→ Work to complete
I would like every record printed again, exactly as shown.
---
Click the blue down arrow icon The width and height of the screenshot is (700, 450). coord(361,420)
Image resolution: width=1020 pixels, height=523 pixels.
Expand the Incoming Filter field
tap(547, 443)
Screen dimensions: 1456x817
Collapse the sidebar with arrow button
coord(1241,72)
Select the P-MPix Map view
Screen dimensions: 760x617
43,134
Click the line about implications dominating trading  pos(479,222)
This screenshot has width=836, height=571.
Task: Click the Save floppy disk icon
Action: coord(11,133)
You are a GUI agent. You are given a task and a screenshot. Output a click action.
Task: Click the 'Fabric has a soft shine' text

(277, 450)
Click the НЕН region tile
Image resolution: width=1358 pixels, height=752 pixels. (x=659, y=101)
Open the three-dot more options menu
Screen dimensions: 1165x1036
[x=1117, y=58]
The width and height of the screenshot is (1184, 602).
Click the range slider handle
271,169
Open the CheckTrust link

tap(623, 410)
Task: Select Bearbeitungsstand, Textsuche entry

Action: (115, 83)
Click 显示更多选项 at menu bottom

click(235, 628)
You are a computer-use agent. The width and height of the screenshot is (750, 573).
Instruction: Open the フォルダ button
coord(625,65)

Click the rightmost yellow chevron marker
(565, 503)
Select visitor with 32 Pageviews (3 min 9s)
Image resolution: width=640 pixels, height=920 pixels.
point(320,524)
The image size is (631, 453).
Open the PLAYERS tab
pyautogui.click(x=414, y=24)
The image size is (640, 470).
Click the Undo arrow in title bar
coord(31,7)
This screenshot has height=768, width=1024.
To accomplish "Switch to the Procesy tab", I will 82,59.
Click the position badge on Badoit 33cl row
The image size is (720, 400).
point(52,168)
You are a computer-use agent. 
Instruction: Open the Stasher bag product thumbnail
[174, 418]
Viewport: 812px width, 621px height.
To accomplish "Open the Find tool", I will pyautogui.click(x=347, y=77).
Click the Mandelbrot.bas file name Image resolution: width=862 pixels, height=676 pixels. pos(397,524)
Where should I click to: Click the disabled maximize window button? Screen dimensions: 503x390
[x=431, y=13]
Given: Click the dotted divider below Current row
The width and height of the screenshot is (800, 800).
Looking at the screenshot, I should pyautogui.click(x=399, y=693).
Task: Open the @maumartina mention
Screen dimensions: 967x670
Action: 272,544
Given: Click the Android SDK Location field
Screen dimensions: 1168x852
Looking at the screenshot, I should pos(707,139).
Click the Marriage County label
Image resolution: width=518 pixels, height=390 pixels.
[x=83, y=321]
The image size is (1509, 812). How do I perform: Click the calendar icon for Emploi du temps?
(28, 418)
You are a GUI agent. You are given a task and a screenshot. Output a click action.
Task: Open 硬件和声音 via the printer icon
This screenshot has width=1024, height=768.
---
→ Solution for this problem
Click the blue down arrow icon The width and height of the screenshot is (700, 450). coord(361,420)
Image resolution: width=1020 pixels, height=523 pixels.
Expand the Incoming Filter field
tap(547, 443)
Screen dimensions: 1456x817
Collapse the sidebar with arrow button
coord(1241,72)
Select the P-MPix Map view
Screen dimensions: 760x617
43,134
Click the line about implications dominating trading  pos(479,222)
This screenshot has width=836, height=571.
Task: Click the Save floppy disk icon
Action: coord(11,133)
You are a GUI agent. You are given a task and a screenshot. Output a click action.
Task: Click the 'Fabric has a soft shine' text

(277, 450)
Click the НЕН region tile
Image resolution: width=1358 pixels, height=752 pixels. (x=659, y=101)
Open the three-dot more options menu
Screen dimensions: 1165x1036
[x=1117, y=58]
The width and height of the screenshot is (1184, 602).
Click the range slider handle
271,169
Open the CheckTrust link

tap(623, 410)
Task: Select Bearbeitungsstand, Textsuche entry

Action: (115, 83)
Click 显示更多选项 at menu bottom

click(235, 628)
You are a computer-use agent. The width and height of the screenshot is (750, 573).
Instruction: Open the フォルダ button
coord(625,65)

Click the rightmost yellow chevron marker
(565, 503)
Select visitor with 32 Pageviews (3 min 9s)
Image resolution: width=640 pixels, height=920 pixels.
point(320,524)
The image size is (631, 453).
Open the PLAYERS tab
pyautogui.click(x=414, y=24)
The image size is (640, 470).
Click the Undo arrow in title bar
coord(31,7)
This screenshot has height=768, width=1024.
To accomplish "Switch to the Procesy tab", I will 82,59.
Click the position badge on Badoit 33cl row
The image size is (720, 400).
point(52,168)
You are a computer-use agent. 
Instruction: Open the Stasher bag product thumbnail
[174, 418]
Viewport: 812px width, 621px height.
To accomplish "Open the Find tool", I will pyautogui.click(x=347, y=77).
Click the Mandelbrot.bas file name Image resolution: width=862 pixels, height=676 pixels. pos(397,524)
Where should I click to: Click the disabled maximize window button? Screen dimensions: 503x390
[x=431, y=13]
Given: Click the dotted divider below Current row
The width and height of the screenshot is (800, 800).
Looking at the screenshot, I should pyautogui.click(x=399, y=693).
Task: Open the @maumartina mention
Screen dimensions: 967x670
Action: 272,544
Given: Click the Android SDK Location field
Screen dimensions: 1168x852
Looking at the screenshot, I should pos(707,139).
Click the Marriage County label
Image resolution: width=518 pixels, height=390 pixels.
[x=83, y=321]
The image size is (1509, 812). How do I perform: Click the calendar icon for Emploi du temps?
(28, 418)
You are a GUI agent. You are given a task and a screenshot. Output a click action.
Task: Open 硬件和声音 via the printer icon
This screenshot has width=1024, height=768.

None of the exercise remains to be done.